Directive 4: A taxpayer must recognize income derived from nonqualified stock options that are granted or exercised in connection with employment, or with the conduct of a trade or business in Massachusetts in the year the income is recognized for federal purposes whether or not the taxpayer is a resident of Massachusetts during the year in which the income is reported and whether or not the taxpayer remains employed by the issuer of the option in the year of recognition of the income. A non-resident will generally not be taxable on income that derives from a qualified stock option, namely an incentive stock option under IRC § 422, or an employee stock purchase plan under IRC § 423.
Discussion 4: The taxation of stock options is governed by the Code. For stock options designated by the Code as "nonqualified," the option is taxed upon its grant if the option has a readily ascertainable fair market value at that time. Treas. Reg. 1.83-1(a) and Treas. Reg. 1.83-7(a). If the option does not have a readily ascertainable fair market value upon its grant, it is taxable when the taxpayer exercises the option. Treas. Reg. 1.83-7(a). In either case the income is Massachusetts source income if the option is granted or exercised in connection with employment or the conduct of a trade or business in Massachusetts, whether or not the taxpayer is a resident of Massachusetts at the time the income is recognized and whether or not the taxpayer remains employed by the issuer of the option in the year the income is recognized. For nonqualified stock options, subsequent gain or loss when the employee sells the stock generally will not be taxable to non-residents.
For stock options designated as "qualified" under IRC §§ 421 - 424, namely incentive stock options (ISOs) under IRC § 422 and employee stock purchase plans under IRC § 423, income is generally not recognized at the grant of the option, nor at the exercise of the option. Rather, a taxpayer generally recognizes the income at the time the taxpayer sells the stock. IRC § 421(a). Income qualifying under IRC §§ 421 - 424 is generally not taxable to non-residents.

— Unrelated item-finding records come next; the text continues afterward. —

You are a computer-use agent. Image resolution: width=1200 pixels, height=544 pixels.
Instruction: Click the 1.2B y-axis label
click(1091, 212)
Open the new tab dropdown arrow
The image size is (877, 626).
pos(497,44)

Example of Directive 4: Employee Edward works for NationalCorp, a Delaware Corporation. In 2001 Edward worked at NationalCorp's office in Northampton, Massachusetts, and was granted a nonqualified stock option that could be exercised in 2003, as compensation for services performed in 2001. In 2002 Edward was transferred to NationalCorp's offices in Albuquerque, New Mexico. Edward exercised the option in July 2003. Edward recognizes income from the exercise of the option federally in 2003. The income is Massachusetts source income in 2003 because the option from which the income derives is attributable to Edward's employment in Massachusetts.
Issue 5: When are payments from a covenant not to compete to non-residents treated as Massachusetts source income?

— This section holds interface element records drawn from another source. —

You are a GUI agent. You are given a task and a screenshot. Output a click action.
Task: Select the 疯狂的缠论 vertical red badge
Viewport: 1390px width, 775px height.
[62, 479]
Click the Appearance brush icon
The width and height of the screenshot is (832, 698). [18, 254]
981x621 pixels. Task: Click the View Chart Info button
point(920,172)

Directive 5: Income derived from a covenant not to compete is Massachusetts source income to the extent that it is derived from or effectively connected with any trade or business, including any employment carried on by the taxpayer in the Massachusetts.
Discussion 5: The new legislation includes as one type of income taxable to non-residents income derived from a covenant not to compete. St. 2003, c. 4, § 7. Recognizing that such covenants often provide for payments over a number of years, this Directive affirms that each year's payments are Massachusetts source income to the extent that the original covenant was based on the taxpayer's Massachusetts based activity.
Example of Directive 5: Franchise owner Freida owns several franchises of a fast food chain in Massachusetts, each of which is a separate corporation. Freida sells her interest in the corporations and executes an agreement with the purchaser not to open any competing fast food restaurant near the existing stores. The covenant not to compete provides for payments over a period of three years. Freida moves to another state and never returns to Massachusetts. Since all the income from the covenant not to compete derives both from the Freida's former conduct of and her sale of a trade or business in Massachusetts, it is Massachusetts source income for the duration of the covenant, notwithstanding Freida's change in domicile or lack of business activity in Massachusetts for the years in question.